The data for 2025 provides a necessary baseline. A 5 percent expansion in gross domestic product, pushing total output beyond 140 trillion yuan. Perhaps more revealing is the ninth consecutive year of trade growth, with total goods trade reaching 45.47 trillion yuan.
The roots of this stability are found first in the country's unique governance architecture. The resilience of the system depends on a vast network of millions of grassroots deputies who act as a feedback loop between the market and the halls of power. The recent introduction of bilingual policy guidelines and streamlined administrative procedures in major hubs is a direct result of this legislative responsiveness.
This institutional agility is being codified into a more permanent legal framework. The passage of the first fundamental law dedicated to the private sector in April of last year, alongside efforts to build a unified national market, signals a strategic pivot. The goal is to reduce internal transaction costs and provide a level playing field for private enterprises, ensuring that capital and labor can move with greater fluidity across provincial lines. In an era of global volatility, this internal predictability acts as a vital buffer.
However, the most profound shift is occurring within the industrial structure itself. We are witnessing a systemic reengineering of what drives growth. Traditional sectors are no longer being left to wither; they are being digitized and decarbonized. For instance, the deployment of intelligent systems in heavy industries like steel has demonstrated that efficiency gains and environmental goals can coexist, reducing production costs while significantly cutting carbon discharge.

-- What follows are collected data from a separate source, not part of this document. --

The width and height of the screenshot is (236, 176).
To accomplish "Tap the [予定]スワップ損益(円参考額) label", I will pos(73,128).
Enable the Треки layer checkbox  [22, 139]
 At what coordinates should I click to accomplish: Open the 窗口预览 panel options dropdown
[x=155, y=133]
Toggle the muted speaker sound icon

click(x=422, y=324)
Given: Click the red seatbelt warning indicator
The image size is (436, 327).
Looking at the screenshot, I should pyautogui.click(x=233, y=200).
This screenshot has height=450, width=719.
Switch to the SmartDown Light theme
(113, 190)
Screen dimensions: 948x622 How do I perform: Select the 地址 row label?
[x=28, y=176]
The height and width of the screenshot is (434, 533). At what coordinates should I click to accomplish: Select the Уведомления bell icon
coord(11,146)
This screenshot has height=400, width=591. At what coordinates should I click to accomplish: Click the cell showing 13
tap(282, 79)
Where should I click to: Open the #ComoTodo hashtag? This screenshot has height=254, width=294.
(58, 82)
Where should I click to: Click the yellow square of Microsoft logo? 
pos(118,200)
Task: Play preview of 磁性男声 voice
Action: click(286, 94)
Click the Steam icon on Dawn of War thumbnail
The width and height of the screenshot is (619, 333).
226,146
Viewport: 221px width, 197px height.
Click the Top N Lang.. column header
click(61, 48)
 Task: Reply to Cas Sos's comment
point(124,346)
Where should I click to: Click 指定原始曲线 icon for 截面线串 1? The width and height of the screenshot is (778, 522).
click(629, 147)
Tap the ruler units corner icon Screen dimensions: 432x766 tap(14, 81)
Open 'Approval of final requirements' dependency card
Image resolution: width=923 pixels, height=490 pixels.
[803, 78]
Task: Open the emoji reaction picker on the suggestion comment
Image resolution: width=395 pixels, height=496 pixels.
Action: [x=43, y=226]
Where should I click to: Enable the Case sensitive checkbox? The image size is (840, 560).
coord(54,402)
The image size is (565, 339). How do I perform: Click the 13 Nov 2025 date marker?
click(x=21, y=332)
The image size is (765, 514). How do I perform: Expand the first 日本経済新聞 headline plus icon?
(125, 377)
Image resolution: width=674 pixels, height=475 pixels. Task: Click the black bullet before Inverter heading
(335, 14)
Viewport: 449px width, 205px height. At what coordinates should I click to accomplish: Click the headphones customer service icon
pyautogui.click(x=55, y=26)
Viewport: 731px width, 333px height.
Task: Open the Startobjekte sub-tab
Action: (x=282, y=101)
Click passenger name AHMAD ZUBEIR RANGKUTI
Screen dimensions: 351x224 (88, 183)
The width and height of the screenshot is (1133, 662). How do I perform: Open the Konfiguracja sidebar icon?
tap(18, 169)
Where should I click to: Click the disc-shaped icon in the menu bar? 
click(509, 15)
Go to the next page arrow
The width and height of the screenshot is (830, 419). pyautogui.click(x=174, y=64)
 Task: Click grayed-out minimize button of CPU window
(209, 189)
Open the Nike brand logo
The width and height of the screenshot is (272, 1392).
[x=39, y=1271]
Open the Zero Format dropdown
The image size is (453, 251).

This transformation is most visible in the "new quality productive forces" - a term that has moved to industrial reality. By early 2026, the scale of the core artificial intelligence industry had exceeded 1.2 trillion yuan. From AI-driven printing technologies that have nearly doubled production pass rates in textile hubs to the use of large language models in smart factories, innovation is becoming the primary factor of production.
The upcoming 15th Five-Year Plan (2026–2030) appears set to double down on this logic. The focus is clearly shifting from the stage of laboratory breakthroughs to the stage of scalable industrial application. This involves a calculated move to concentrate resources on advanced manufacturing, semiconductors, and green technologies, while simultaneously addressing the "macro-micro disconnect" by boosting domestic consumption.
As the 2026 growth target is being brewed, the broader takeaway remains: China is leveraging its internal stability to navigate an increasingly unpredictable world. For a global economy that still relies on China for roughly 30 percent of its growth, the success of this innovation-driven resilience is a matter of universal consequence.